** Start **

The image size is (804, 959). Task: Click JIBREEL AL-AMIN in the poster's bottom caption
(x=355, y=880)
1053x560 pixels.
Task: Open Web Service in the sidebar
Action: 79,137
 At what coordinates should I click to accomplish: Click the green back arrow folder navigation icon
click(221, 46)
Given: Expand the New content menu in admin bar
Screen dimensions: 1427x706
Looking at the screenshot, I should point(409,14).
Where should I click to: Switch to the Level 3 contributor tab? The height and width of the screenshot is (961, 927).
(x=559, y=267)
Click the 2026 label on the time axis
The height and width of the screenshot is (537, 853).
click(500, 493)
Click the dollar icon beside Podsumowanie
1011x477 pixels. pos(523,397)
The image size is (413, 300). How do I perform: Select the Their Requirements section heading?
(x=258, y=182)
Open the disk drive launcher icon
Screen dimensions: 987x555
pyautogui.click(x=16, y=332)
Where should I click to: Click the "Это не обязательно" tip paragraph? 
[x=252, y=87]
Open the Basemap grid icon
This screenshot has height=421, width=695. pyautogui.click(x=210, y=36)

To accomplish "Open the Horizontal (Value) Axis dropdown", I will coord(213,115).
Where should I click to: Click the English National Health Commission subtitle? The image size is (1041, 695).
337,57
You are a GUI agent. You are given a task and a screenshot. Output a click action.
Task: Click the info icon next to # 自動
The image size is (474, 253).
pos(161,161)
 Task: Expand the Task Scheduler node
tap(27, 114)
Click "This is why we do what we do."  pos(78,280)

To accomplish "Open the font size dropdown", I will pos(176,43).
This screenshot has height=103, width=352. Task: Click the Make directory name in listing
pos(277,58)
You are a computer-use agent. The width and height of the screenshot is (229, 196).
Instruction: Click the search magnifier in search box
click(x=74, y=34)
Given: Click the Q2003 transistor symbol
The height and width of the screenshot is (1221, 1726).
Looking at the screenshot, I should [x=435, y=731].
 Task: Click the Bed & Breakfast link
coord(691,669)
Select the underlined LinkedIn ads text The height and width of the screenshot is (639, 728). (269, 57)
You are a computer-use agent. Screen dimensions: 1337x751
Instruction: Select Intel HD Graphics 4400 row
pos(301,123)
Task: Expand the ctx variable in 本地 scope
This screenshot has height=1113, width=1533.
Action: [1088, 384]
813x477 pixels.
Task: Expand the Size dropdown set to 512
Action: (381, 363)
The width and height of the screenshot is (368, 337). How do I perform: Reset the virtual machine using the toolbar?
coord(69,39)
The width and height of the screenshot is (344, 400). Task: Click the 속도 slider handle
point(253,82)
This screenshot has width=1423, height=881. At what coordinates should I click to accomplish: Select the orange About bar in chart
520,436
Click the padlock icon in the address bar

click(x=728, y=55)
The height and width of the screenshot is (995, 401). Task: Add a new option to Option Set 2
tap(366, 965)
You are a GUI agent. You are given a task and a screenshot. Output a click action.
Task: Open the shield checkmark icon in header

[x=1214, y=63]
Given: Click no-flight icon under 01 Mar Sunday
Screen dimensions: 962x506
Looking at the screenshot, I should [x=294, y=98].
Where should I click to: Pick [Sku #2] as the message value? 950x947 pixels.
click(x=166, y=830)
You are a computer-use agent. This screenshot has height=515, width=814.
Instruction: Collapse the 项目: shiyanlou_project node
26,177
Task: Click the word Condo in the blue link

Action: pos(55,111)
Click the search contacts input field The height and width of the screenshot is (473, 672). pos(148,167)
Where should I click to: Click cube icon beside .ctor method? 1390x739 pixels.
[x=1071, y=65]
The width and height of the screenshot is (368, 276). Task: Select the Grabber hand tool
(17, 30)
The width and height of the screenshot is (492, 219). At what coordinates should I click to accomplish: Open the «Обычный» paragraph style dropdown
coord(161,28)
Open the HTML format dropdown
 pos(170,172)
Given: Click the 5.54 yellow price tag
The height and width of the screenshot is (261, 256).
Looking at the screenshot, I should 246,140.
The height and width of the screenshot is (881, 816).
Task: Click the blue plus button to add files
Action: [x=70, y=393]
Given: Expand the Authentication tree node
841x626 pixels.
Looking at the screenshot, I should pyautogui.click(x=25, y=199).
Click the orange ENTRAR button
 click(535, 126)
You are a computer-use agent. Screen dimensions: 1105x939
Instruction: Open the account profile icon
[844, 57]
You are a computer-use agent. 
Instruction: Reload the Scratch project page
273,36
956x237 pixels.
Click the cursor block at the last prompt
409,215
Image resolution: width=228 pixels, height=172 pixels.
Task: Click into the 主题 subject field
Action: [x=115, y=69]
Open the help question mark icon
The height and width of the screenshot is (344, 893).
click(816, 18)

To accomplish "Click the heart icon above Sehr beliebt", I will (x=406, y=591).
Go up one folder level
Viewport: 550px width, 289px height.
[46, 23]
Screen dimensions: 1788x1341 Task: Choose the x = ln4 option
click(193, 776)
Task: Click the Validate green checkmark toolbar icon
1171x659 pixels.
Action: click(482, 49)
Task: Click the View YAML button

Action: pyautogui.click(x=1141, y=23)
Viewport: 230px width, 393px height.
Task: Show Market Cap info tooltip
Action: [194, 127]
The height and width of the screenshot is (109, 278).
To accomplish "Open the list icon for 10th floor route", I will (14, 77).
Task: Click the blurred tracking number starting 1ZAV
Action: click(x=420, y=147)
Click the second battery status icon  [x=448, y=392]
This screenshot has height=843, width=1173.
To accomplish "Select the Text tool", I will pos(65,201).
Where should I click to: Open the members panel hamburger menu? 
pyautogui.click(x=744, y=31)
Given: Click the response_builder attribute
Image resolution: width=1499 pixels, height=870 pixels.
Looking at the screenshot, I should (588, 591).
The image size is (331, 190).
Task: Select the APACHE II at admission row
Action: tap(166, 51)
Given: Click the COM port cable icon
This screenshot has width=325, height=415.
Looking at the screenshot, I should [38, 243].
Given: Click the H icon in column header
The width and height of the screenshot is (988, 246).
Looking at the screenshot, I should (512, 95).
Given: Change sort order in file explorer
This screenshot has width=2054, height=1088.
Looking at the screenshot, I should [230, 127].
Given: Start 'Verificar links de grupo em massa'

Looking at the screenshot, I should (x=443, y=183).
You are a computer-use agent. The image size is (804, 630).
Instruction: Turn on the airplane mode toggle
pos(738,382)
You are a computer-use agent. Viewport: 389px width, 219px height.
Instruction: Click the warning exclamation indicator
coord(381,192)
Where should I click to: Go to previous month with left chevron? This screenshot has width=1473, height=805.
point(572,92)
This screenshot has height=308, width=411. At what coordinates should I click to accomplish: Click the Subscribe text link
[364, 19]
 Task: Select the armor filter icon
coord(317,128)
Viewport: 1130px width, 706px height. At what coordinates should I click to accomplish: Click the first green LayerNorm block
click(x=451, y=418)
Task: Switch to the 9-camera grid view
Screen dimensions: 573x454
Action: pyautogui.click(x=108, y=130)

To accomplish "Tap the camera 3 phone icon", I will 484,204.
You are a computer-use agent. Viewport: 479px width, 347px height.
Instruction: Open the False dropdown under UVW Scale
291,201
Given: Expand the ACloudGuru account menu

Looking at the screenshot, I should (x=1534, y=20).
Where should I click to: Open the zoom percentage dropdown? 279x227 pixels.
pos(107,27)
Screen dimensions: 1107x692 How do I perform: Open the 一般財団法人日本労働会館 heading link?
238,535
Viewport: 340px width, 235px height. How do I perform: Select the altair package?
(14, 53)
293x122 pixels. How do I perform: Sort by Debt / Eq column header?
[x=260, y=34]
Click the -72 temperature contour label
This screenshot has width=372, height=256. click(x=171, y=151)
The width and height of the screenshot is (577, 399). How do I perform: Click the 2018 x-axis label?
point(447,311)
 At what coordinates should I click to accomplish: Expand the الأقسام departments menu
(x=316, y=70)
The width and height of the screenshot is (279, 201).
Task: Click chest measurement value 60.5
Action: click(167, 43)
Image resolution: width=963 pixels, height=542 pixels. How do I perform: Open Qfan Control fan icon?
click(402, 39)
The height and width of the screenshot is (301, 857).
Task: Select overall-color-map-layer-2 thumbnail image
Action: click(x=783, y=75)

** End **

**What this task involves**
Convert the entries from the first line through the line containing "click(x=74, y=34)" into a JSON list of strings, with one string per line and blank lines omitted.

**The solution**
[
  "The image size is (804, 959). Task: Click JIBREEL AL-AMIN in the poster's bottom caption",
  "(x=355, y=880)",
  "1053x560 pixels.",
  "Task: Open Web Service in the sidebar",
  "Action: 79,137",
  " At what coordinates should I click to accomplish: Click the green back arrow folder navigation icon",
  "click(221, 46)",
  "Given: Expand the New content menu in admin bar",
  "Screen dimensions: 1427x706",
  "Looking at the screenshot, I should point(409,14).",
  "Where should I click to: Switch to the Level 3 contributor tab? The height and width of the screenshot is (961, 927).",
  "(x=559, y=267)",
  "Click the 2026 label on the time axis",
  "The height and width of the screenshot is (537, 853).",
  "click(500, 493)",
  "Click the dollar icon beside Podsumowanie",
  "1011x477 pixels. pos(523,397)",
  "The image size is (413, 300). How do I perform: Select the Their Requirements section heading?",
  "(x=258, y=182)",
  "Open the disk drive launcher icon",
  "Screen dimensions: 987x555",
  "pyautogui.click(x=16, y=332)",
  "Where should I click to: Click the \"Это не обязательно\" tip paragraph? ",
  "[x=252, y=87]",
  "Open the Basemap grid icon",
  "This screenshot has height=421, width=695. pyautogui.click(x=210, y=36)",
  "To accomplish \"Open the Horizontal (Value) Axis dropdown\", I will coord(213,115).",
  "Where should I click to: Click the English National Health Commission subtitle? The image size is (1041, 695).",
  "337,57",
  "You are a GUI agent. You are given a task and a screenshot. Output a click action.",
  "Task: Click the info icon next to # 自動",
  "The image size is (474, 253).",
  "pos(161,161)",
  " Task: Expand the Task Scheduler node",
  "tap(27, 114)",
  "Click \"This is why we do what we do.\"  pos(78,280)",
  "To accomplish \"Open the font size dropdown\", I will pos(176,43).",
  "This screenshot has height=103, width=352. Task: Click the Make directory name in listing",
  "pos(277,58)",
  "You are a computer-use agent. The width and height of the screenshot is (229, 196).",
  "Instruction: Click the search magnifier in search box",
  "click(x=74, y=34)"
]